ふと周囲を見ると、だいぶ人影は少なくなっている。そろそろ場所を変えてもいいか。
「なぁ、みんな。食堂に行って話の続きをしないか? 最後にみんなで一緒にご飯を食べよう」
「ええですね、先生! 俺、腹一杯食べまっせ!」
「この機に食いだめる気やな。まぁ、気持ちはわかるけどな」
「わたしも、次にいつここの食堂で食べられるかわからないから、よく味わっておかないといけないわね」
「そうですわね。ここの食事のお味は、なかなかのものですものね」
「確かに。さすがに伝統と格式のある学園なだけある」
学生としての五人とご飯を一緒に食べるのはこれで最後になる。またいつか、全員が揃ってご飯を食べられるときがくるといいなと思いながら、俺達は食堂へと移動した。
昼ご飯を食べながら散々騒いだ後、昼下がりにはカイルが魔法学園から去った。実にあったりとしたもので、悲しむ余地がなかったのはカイルらしかったと思う。俺達は、正門のところでその姿が見えなくなるまで見送った。
卒業式から数日後、いよいよ魔法学園を出発する日がやって来た。雲ひとつない快晴、三月だと日差しが暖かくて気持ちがいい。
俺、スカリー、クレア、アリー、シャロンの五人は宿舎を引き払い、旅装姿となっている。
「師匠、なんだか小森林へ遠征したときみたいですね」
黒装束のアリーが朝日を受けながら上機嫌に笑う。俺が集合場所の正門に着いたときには既にそこで待っていた。さすが、毎朝鍛錬をしているだけのことはある。
「お~、さすがに先生もアリーも早いなぁ」
「スカリーったら、昨日楽しみにしすぎて眠れなかったのよね」
「かわいらしいですわね、スカーレット様」
「ちょっ?! そんなんゆわんといてーな!」
もう遅い。俺もアリーも笑う。遠足前の小学生みたいな奴だな。
「もーそんなんええから、な! 早う出発しよ! 時間は無駄にしたらあかんで!」
顔を少し赤くしながら怒ったように俺達の先を進むが、みんな照れ隠しだということはわかっている。

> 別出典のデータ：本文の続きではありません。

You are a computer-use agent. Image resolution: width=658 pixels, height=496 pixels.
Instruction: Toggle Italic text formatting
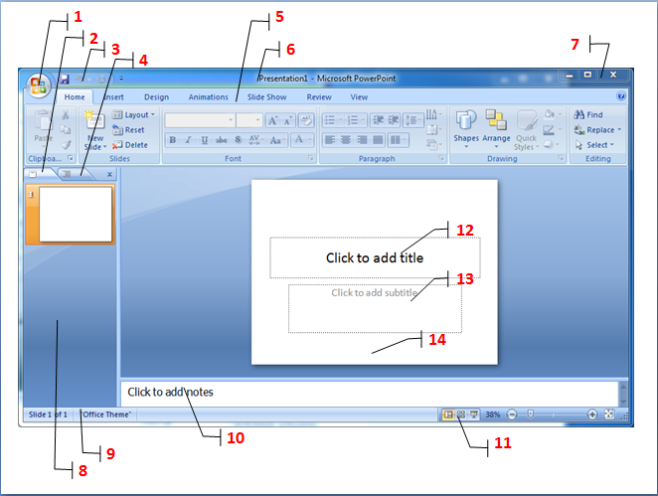(x=188, y=141)
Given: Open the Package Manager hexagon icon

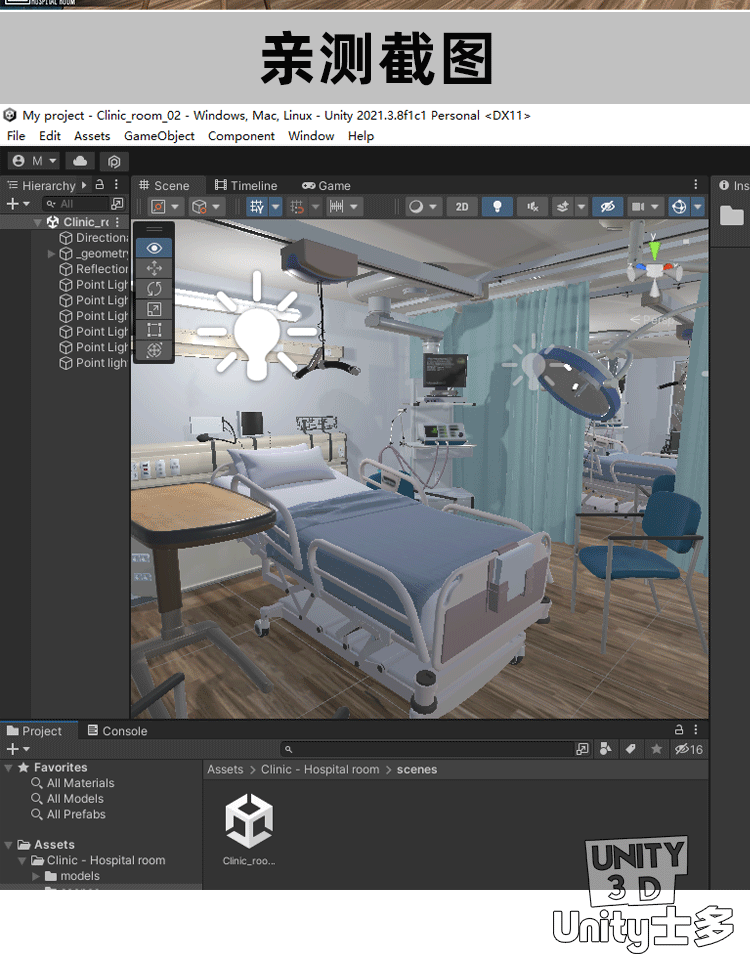Looking at the screenshot, I should coord(115,161).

俺達だけでなく、今年の卒業生は次々とこの学園から巣立っている。まだ残っている者はもうほとんどいない。
逆にこの頃から入学生が本格的にやって来る。卒業生の去った部屋は次々と清掃されて、この新たな学生に貸し与えられるんだ。
今もレサシガムから二人組が魔法学園へと向かって歩いてきた。近づくにつれ、仲のいい男女の一組だということがわかる。騒ぐスカリー達に視線を向けつつも、すれ違うと魔法学園へと顔を向ける。
「今の人達、楽しそうだったね」
「きっと卒業生……」
言葉はすぐに聞こえなくなったが、楽しそうに話をしていたのはわかった。あの二人も、三年間を楽しく過ごせるといいな。
「師匠! どうされました?」
歩みの遅れていた俺にアリーが声をかけてきた。他の三人もこちらを見ている。俺はみんなに向かって小走りに駆け寄りながら、ちらりと上を見た。
うん、今日も一日、良い天気になりそうだ。